▸ **What you need to do**
Print every line below exactly as written, but leave the pictures behind.

▸ **Recorded information**

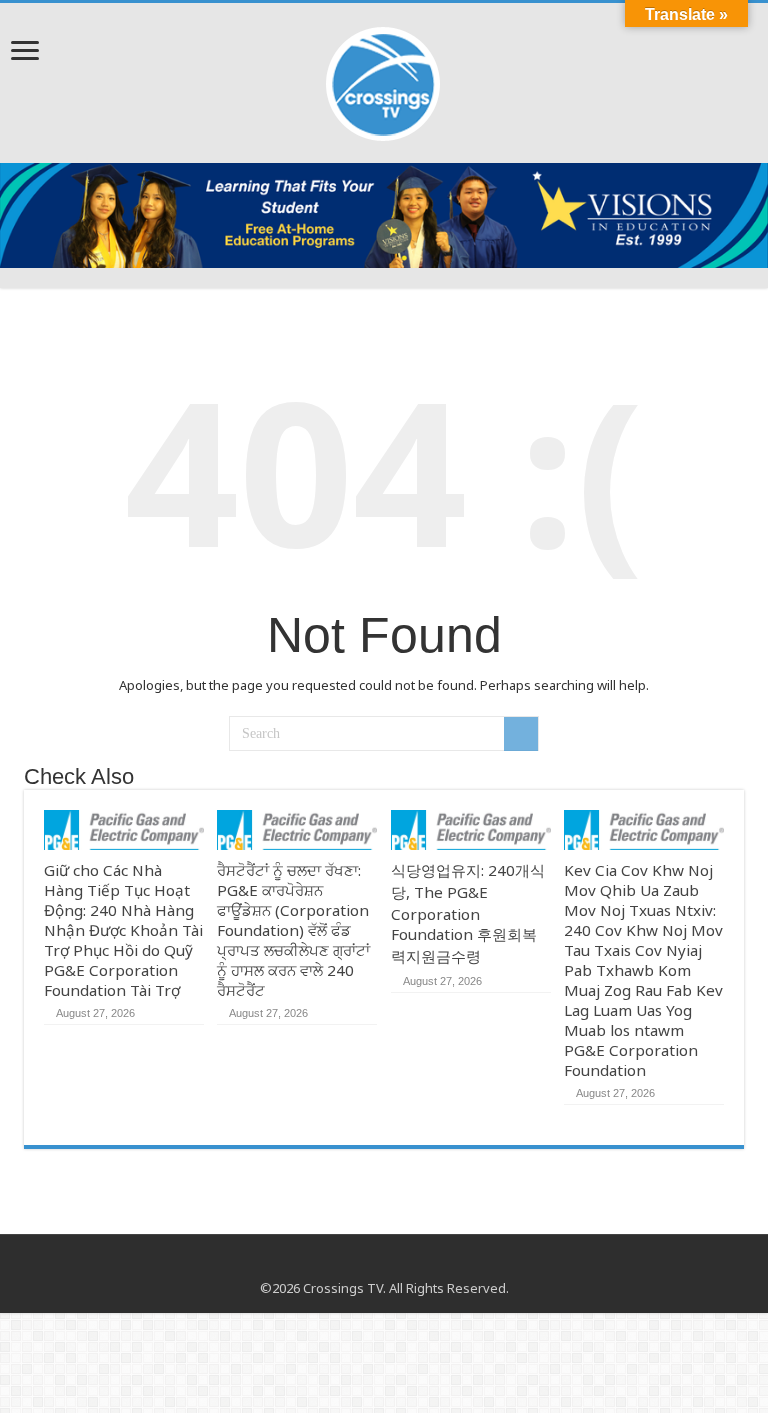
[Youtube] (384, 1264)
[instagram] (403, 1264)
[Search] (521, 734)
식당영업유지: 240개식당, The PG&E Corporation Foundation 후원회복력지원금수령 (468, 913)
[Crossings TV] (384, 79)
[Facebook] (365, 1264)
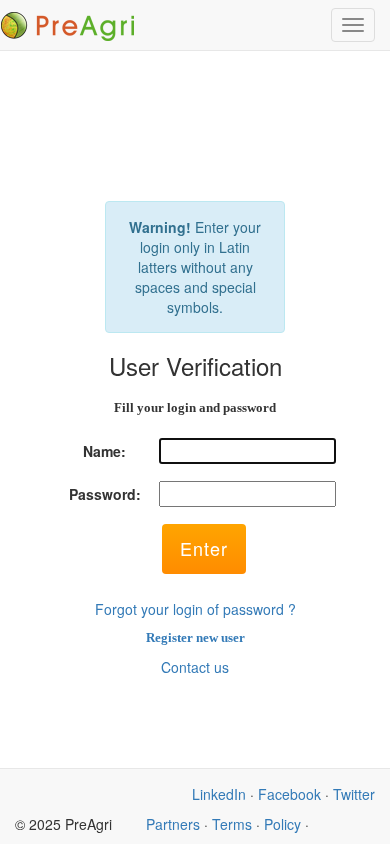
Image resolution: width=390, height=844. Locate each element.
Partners (173, 824)
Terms (232, 824)
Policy (282, 824)
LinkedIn (219, 794)
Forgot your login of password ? (195, 609)
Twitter (354, 794)
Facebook (289, 794)
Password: (105, 494)
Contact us (195, 667)
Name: (104, 451)
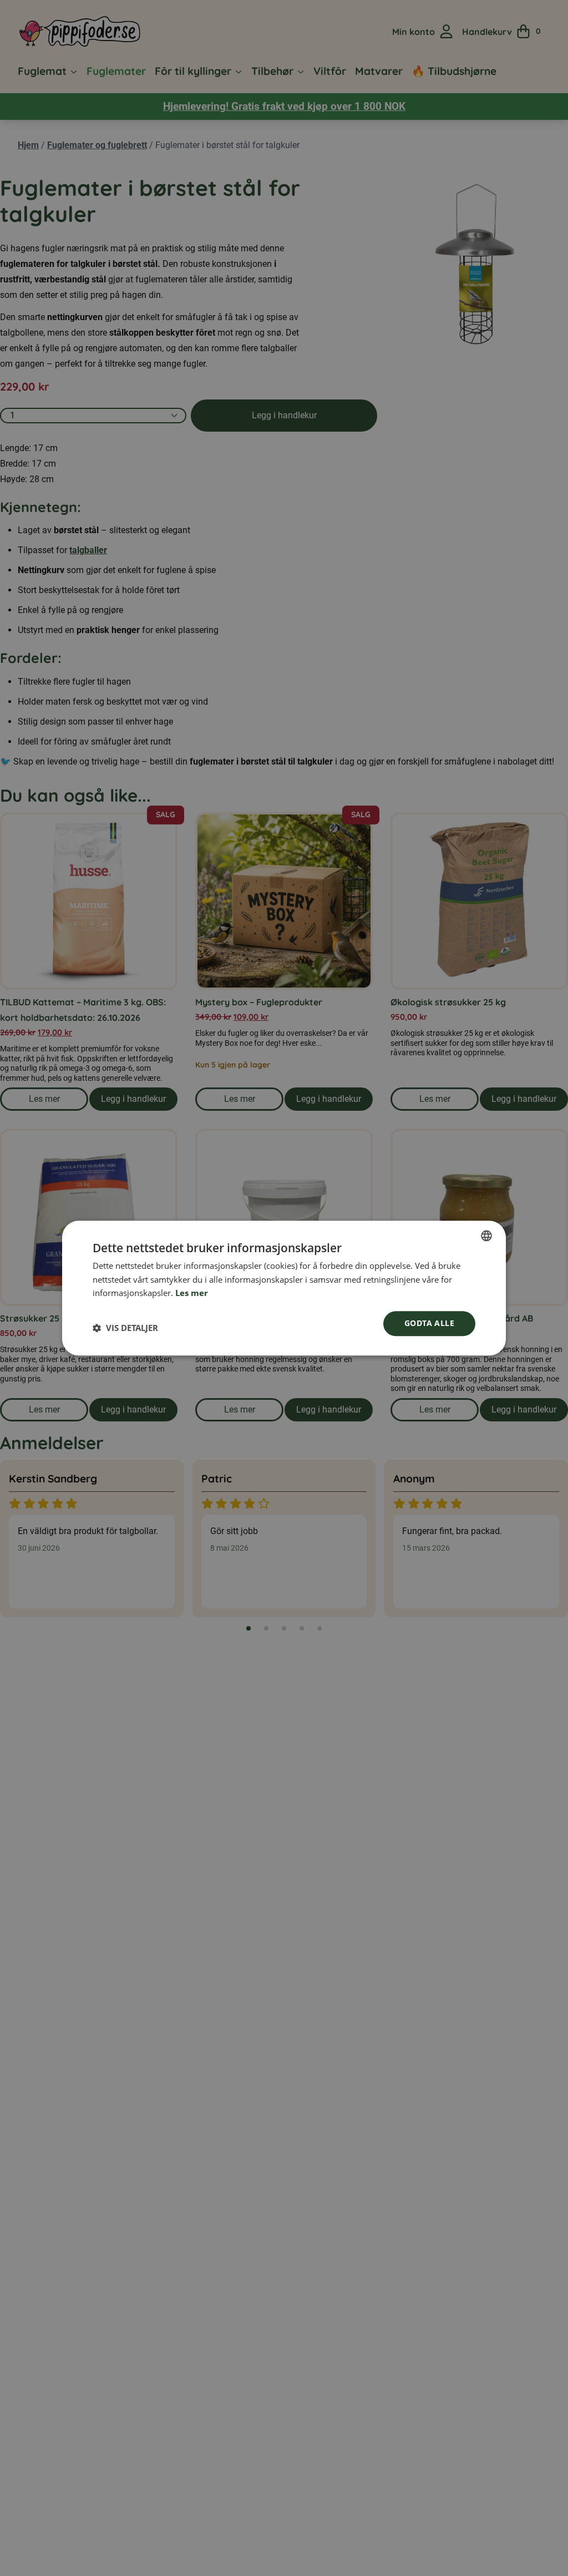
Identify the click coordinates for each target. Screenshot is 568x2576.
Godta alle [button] (429, 1323)
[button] (125, 1327)
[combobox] (486, 1235)
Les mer (191, 1293)
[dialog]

▸ **Written response**
[Youtube] (384, 1264)
[instagram] (403, 1264)
[Search] (521, 734)
식당영업유지: 240개식당, The PG&E Corporation Foundation 후원회복력지원금수령 (468, 913)
[Crossings TV] (384, 79)
[Facebook] (365, 1264)
Image resolution: width=390, height=844. Locate each element.
Partners (173, 824)
Terms (232, 824)
Policy (282, 824)
LinkedIn (219, 794)
Forgot your login of password ? (195, 609)
Twitter (354, 794)
Facebook (289, 794)
Password: (105, 494)
Contact us (195, 667)
Name: (104, 451)
Identify the click coordinates for each target. Screenshot is 568x2576.
Godta alle [button] (429, 1323)
[button] (125, 1327)
[combobox] (486, 1235)
Les mer (191, 1293)
[dialog]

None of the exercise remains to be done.